Dáil Éireann debate -
Tuesday, 2 Apr 1968

Vol. 233 No. 11

Ceisteanna—Questions. Oral Answers. - Garda Request for Citizen's Name.

34.

asked the Minister for Justice if his attention has been drawn to remarks made by a district justice (name supplied) relative to the arrest of a person who refused to give his name to the Garda; and if he will make a general statement on the right of a citizen to refuse to give his name to a garda on request.

I assume that the question is based on a newspaper report of the case in question.

Apart from the charges mentioned in that report, the man concerned was charged with being guilty, while drunk, of disorderly behaviour and with another related offence of which he was, in fact, found guilty.

The Garda Síochána do not, of course, claim any right to require a person to go home, nor do they claim any general power to require a person to give his name but it is a common practice for members, if they see a person under the influence of drink in public, to advise him to go home and to put him in charge of a relative or friend where possible. Sometimes, when such a person adopts a hostile attitude and becomes disorderly, they arrest him for his own protection rather than for any other reason.

In this particular case, the district justice took a different view of the facts from that taken by the garda who actually saw the man's condition.
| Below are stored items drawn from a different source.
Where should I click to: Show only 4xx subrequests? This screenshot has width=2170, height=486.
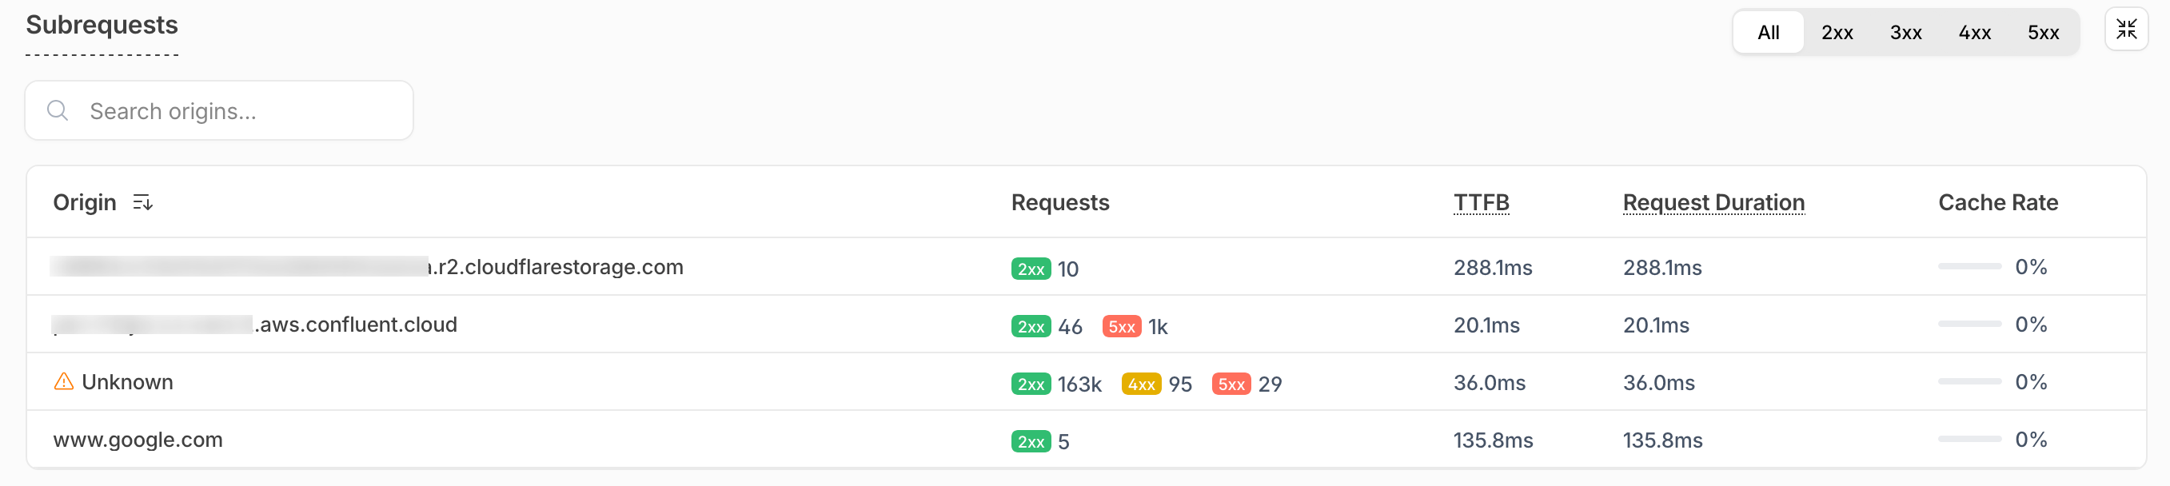pos(1974,32)
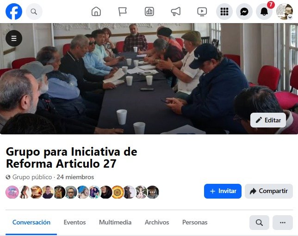Open the insights bar chart icon
298x236 pixels.
coord(149,12)
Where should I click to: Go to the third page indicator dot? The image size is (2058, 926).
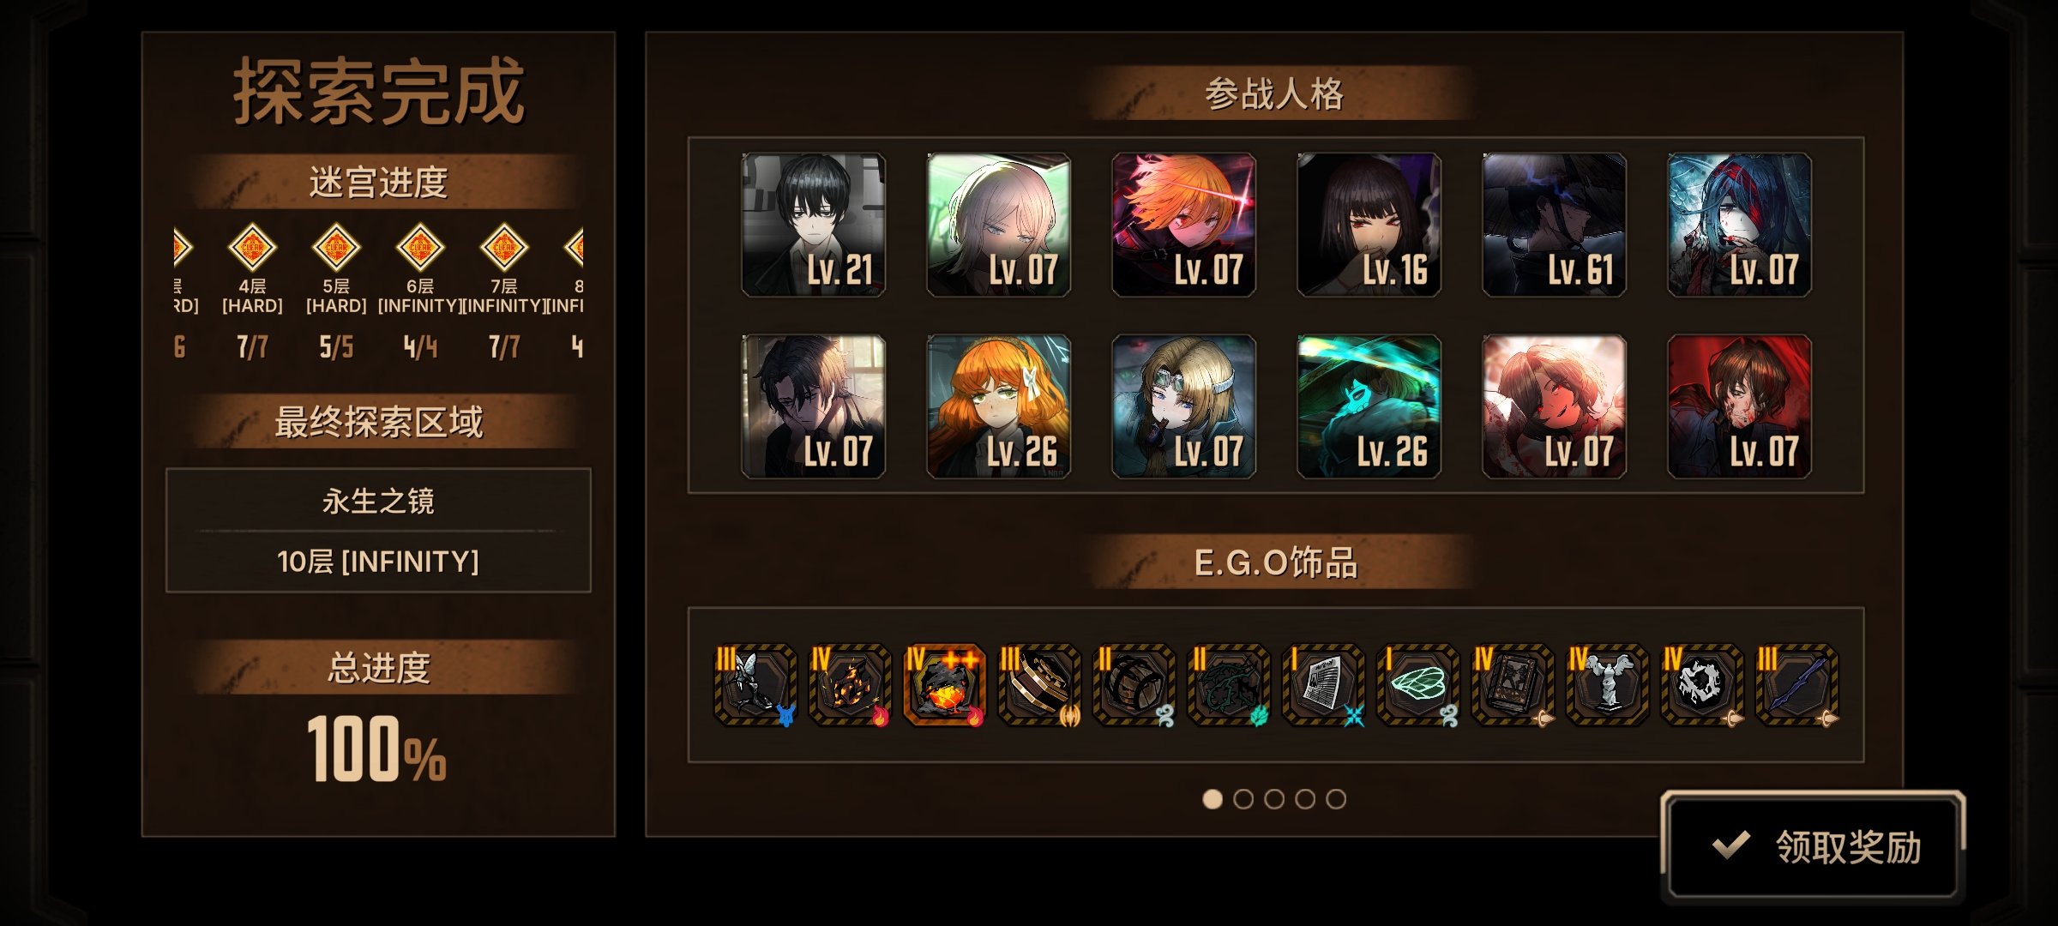click(x=1274, y=799)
As regards the general question of a person's right to refuse to give his name to a garda, the position is that various statutes give the police power, in specified circumstances, to require a person to give his name. In other cases, a refusal by a person to identify himself to a garda could create or confirm a suspicion that would legally justify the garda in arresting him. Consequently, while a person may sometimes be within his rights in refusing, the position in general is that a person who refuses does so at his own risk and may find himself under arrest if he persists.